_AIM OF THE EXERCISE_
Reproduce exactly the line with "This screenshot has width=1215, height=854." and every line that follows it below, up to and including the last one. Do not include pictures or anything else.

_AVAILABLE RECORDS_
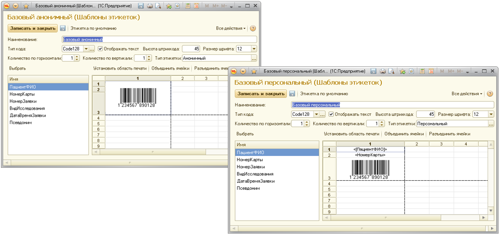Open Размер шрифта dropdown in Базовый анонимный

(x=254, y=49)
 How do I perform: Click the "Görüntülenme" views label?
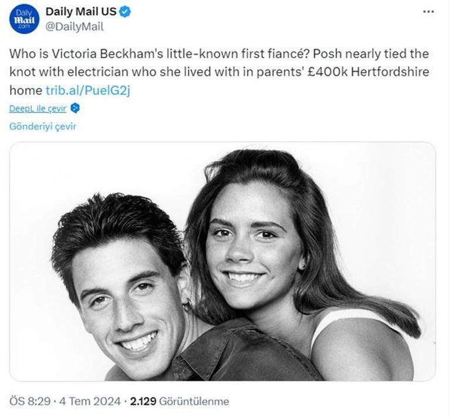[195, 402]

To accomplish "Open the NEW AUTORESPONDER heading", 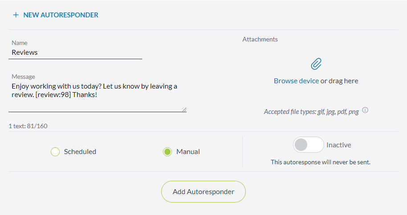I will pos(61,15).
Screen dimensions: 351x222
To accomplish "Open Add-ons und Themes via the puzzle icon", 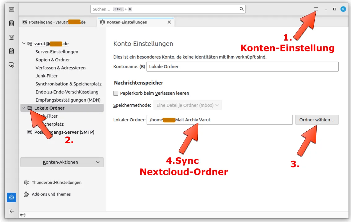I will [26, 194].
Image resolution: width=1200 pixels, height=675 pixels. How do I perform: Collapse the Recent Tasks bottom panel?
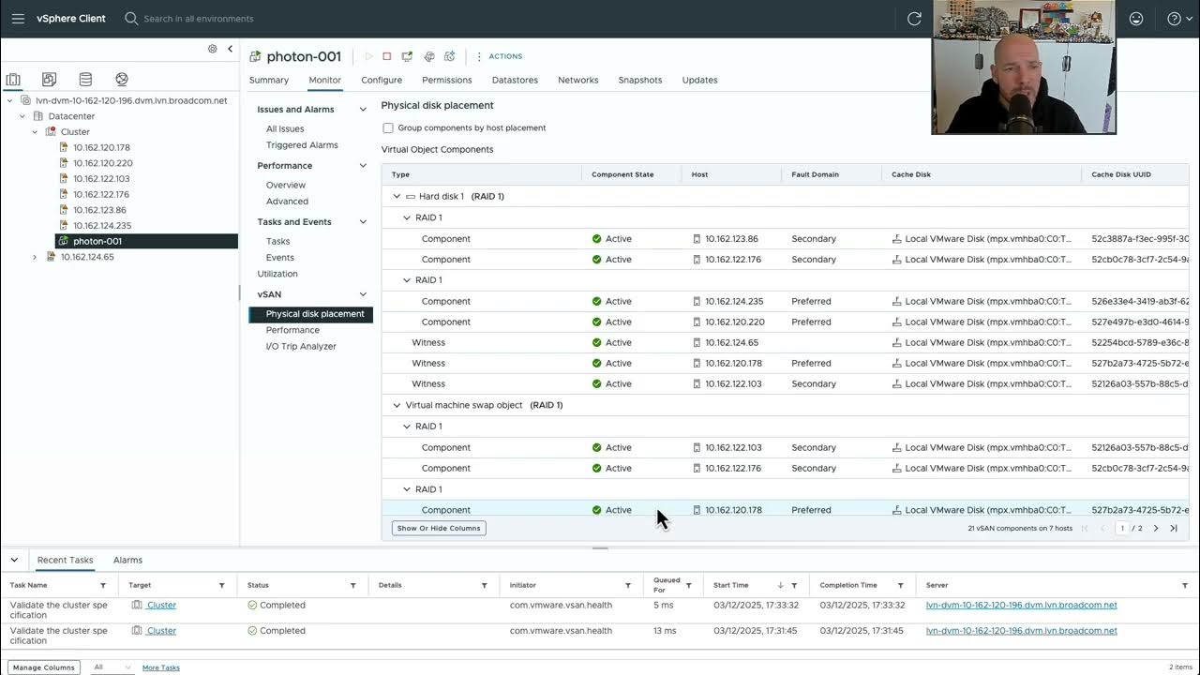coord(14,560)
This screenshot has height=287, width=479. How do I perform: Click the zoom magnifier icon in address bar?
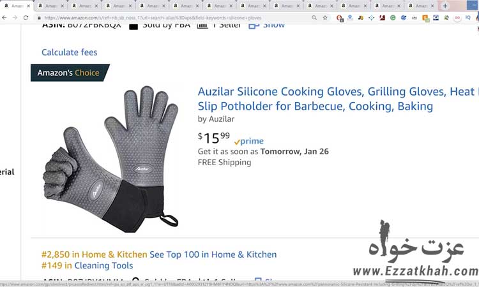pos(314,18)
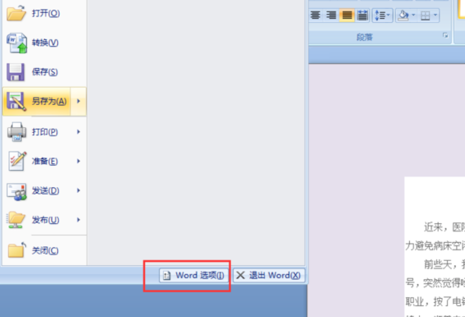This screenshot has height=317, width=465.
Task: Click the Close folder icon
Action: point(17,250)
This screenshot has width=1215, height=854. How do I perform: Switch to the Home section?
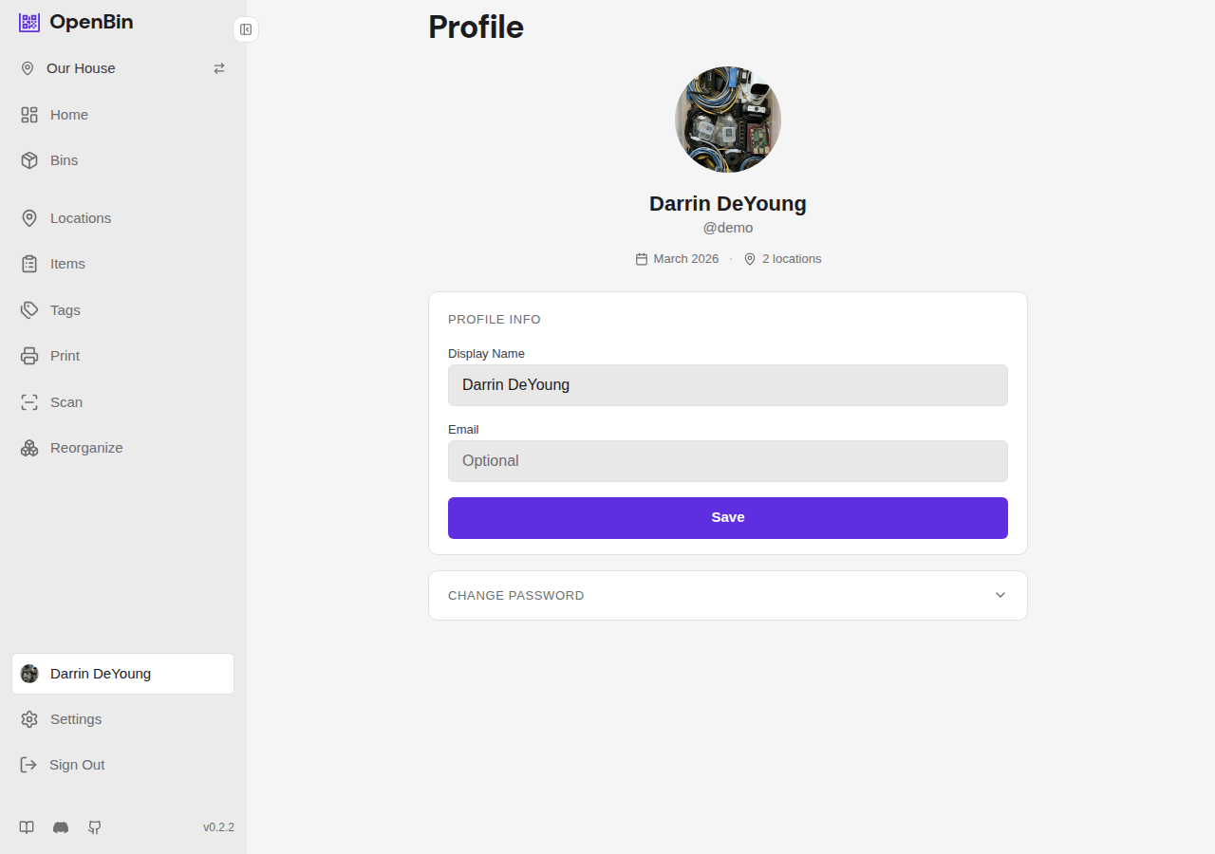click(x=68, y=115)
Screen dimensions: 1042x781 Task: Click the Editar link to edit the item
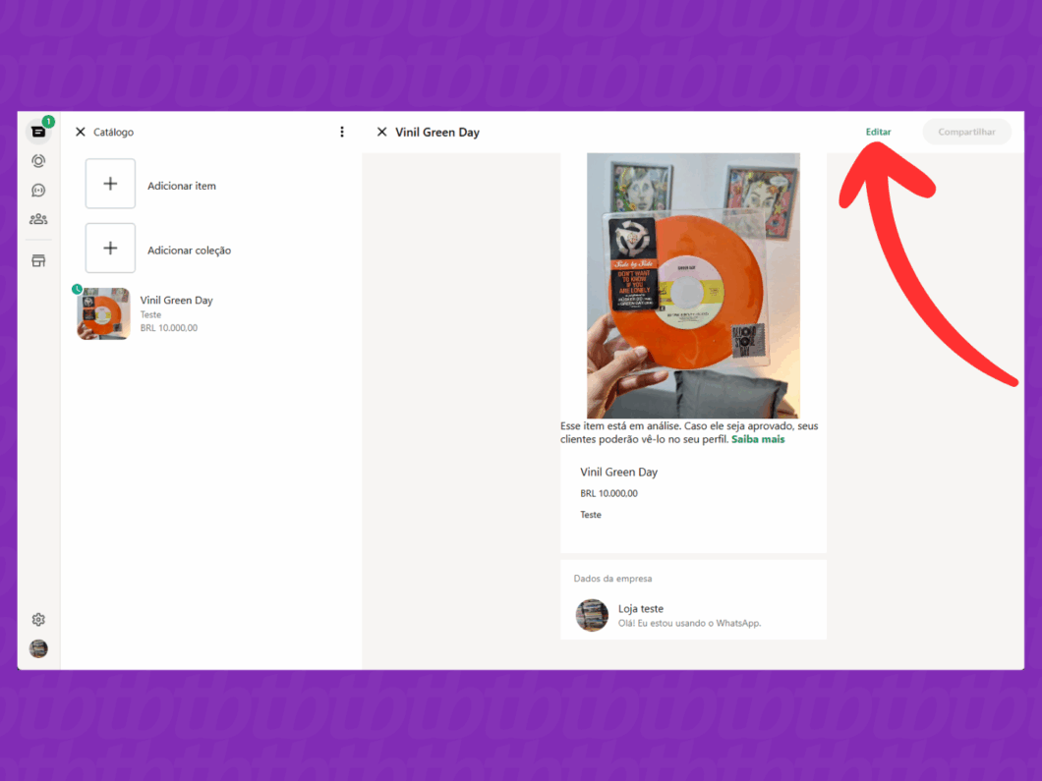click(878, 131)
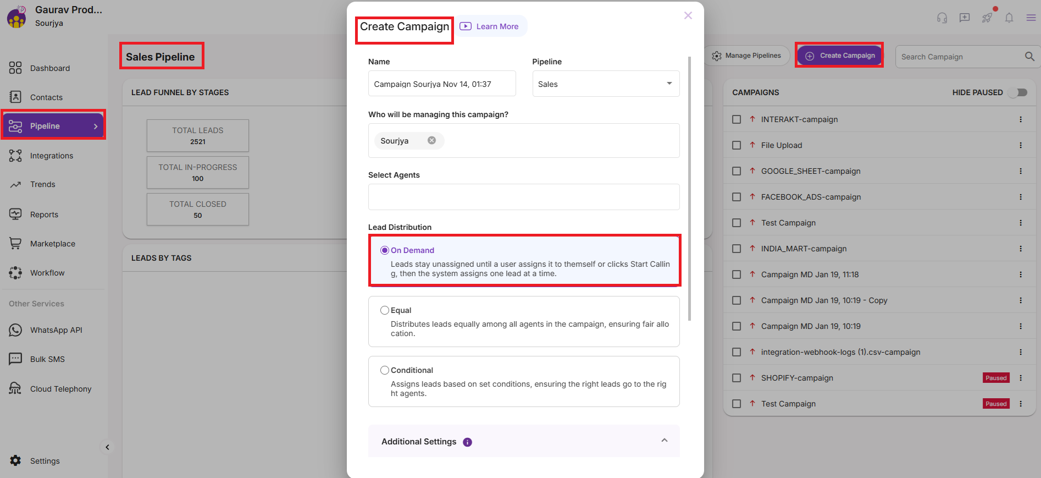
Task: Click the headset support icon in the top bar
Action: pos(942,18)
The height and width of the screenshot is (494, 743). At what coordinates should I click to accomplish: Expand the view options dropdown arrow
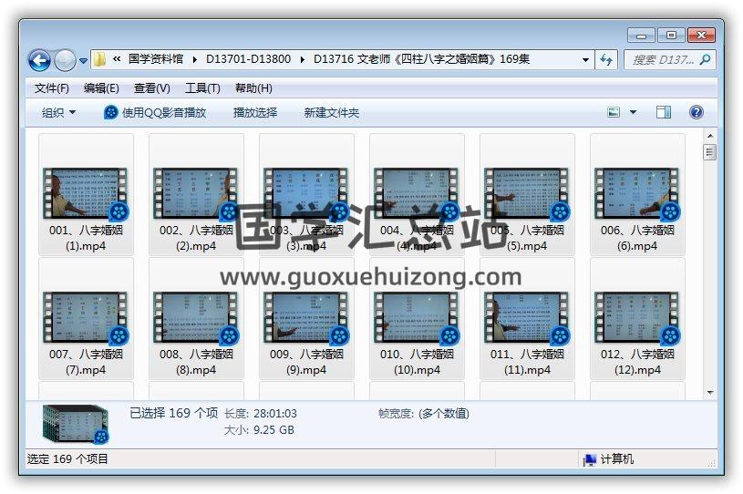point(635,112)
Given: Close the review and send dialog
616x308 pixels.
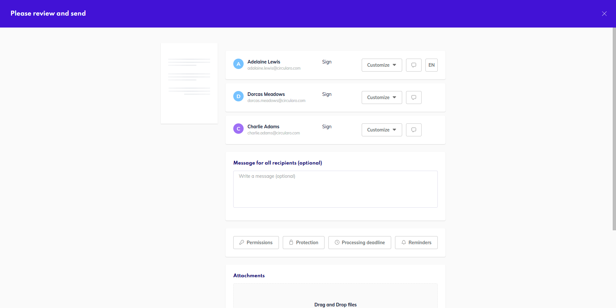Looking at the screenshot, I should 604,14.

_RESPONSE TO THE EXERCISE_
This screenshot has width=1215, height=854. How do I perform: Switch to the Home section?
click(x=68, y=115)
Screen dimensions: 1042x781 Task: Click the Editar link to edit the item
click(878, 131)
Task: Click the headset support icon in the top bar
Action: pos(942,18)
The height and width of the screenshot is (494, 743). At what coordinates should I click to accomplish: Expand the view options dropdown arrow
point(635,112)
Given: Close the review and send dialog
616x308 pixels.
Looking at the screenshot, I should 604,14.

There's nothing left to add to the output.